Constellation contains a set of functions for applying multidimensional, time window based logic to time series data frames of arbitrary length. Constellation was developed to enable rapid and flexible identification of series of events that occur in hospitalized patients. The functions have been abstracted for general purpose use with time series data. Constellation extends and provides a friendly API to rolling joins and overlap joins implemented in [data.table](https://CRAN.R-project.org/package=data.table). Three datasets (labs, vitals, and orders) with randomly synthesized time series data for a cohort of 100 patients are included to facilitate testing of functions.

There are five functions included in constellation to build complex features from time series data:

* `value_change()` identify increases or decreases in a value within a given time window
* `constellate()` identify time stamps when a series of events occurs within a given time window
* `constellate_criteria()` identify which events occur within a given time window for every measurement time stamp
* `bundle()` identify which events occur within a given time window of a given event
* `incidents()` identify distinct, incident episodes that must be separated in time by a minimum of a given time window

The `constellate_criteria()` and `bundle()` function are similar, but the `bundle()` function is anchored around a specific event table. The `bundle()` function identifies events that occur within a given time window of a **specific** event data frame that is supplied to the function. On the other hand, the `constellate_criteria()` function identifies events that occur within a given time window of **any** event data frame that is supplied to the function. The first data frame passed to the `bundle()` function is used as an anchor to search through the subsequent data frames passed to the function. The order of data frames is significant and passing different data frames as the first argument will generate different results. On the other hand, the order in which you pass data frames to the `constellate_criteria()` function is insignificant. Passing data frames in different orders will generate equivalent results.

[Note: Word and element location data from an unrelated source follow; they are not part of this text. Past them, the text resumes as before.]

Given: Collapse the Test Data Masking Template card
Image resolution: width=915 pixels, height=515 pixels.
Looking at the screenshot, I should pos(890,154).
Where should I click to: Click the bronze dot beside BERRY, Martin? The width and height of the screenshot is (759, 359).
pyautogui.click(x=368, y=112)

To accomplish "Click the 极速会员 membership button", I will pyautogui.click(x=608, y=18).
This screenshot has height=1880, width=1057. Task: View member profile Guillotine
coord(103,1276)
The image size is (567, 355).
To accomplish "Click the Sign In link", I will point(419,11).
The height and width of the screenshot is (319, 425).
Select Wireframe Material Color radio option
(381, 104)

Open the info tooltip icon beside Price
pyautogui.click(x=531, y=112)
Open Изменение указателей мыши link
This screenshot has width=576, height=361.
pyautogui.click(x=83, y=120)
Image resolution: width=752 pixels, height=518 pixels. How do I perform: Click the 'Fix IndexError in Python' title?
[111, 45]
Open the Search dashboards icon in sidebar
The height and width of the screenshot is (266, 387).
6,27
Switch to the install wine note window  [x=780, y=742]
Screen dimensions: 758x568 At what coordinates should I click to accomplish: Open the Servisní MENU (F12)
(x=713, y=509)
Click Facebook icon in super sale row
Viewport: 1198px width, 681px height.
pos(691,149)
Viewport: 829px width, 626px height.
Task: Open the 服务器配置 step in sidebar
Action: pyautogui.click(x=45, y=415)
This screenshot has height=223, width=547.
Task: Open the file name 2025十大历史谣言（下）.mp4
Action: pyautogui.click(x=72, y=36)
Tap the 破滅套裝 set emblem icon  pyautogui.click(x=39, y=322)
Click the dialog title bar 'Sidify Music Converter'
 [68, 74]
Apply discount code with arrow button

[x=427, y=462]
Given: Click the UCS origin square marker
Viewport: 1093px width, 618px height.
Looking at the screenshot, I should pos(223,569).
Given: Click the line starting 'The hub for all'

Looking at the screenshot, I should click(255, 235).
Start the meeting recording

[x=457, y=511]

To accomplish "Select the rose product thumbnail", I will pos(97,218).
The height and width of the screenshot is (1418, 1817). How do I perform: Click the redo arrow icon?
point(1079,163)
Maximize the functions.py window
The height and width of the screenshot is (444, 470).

Constellation can be used to build point-based scores for time series data (via `constellate_criteria()`), identify particular sequences of events that occur near each other (via `constellate()`), identify when specific changes occur for a given parameter (via `value_change()`), identify individual events that occur around a specified time stamp (via `bundle()`), and distinguish between eveents that are separated by a specified time window (via `incidents()`).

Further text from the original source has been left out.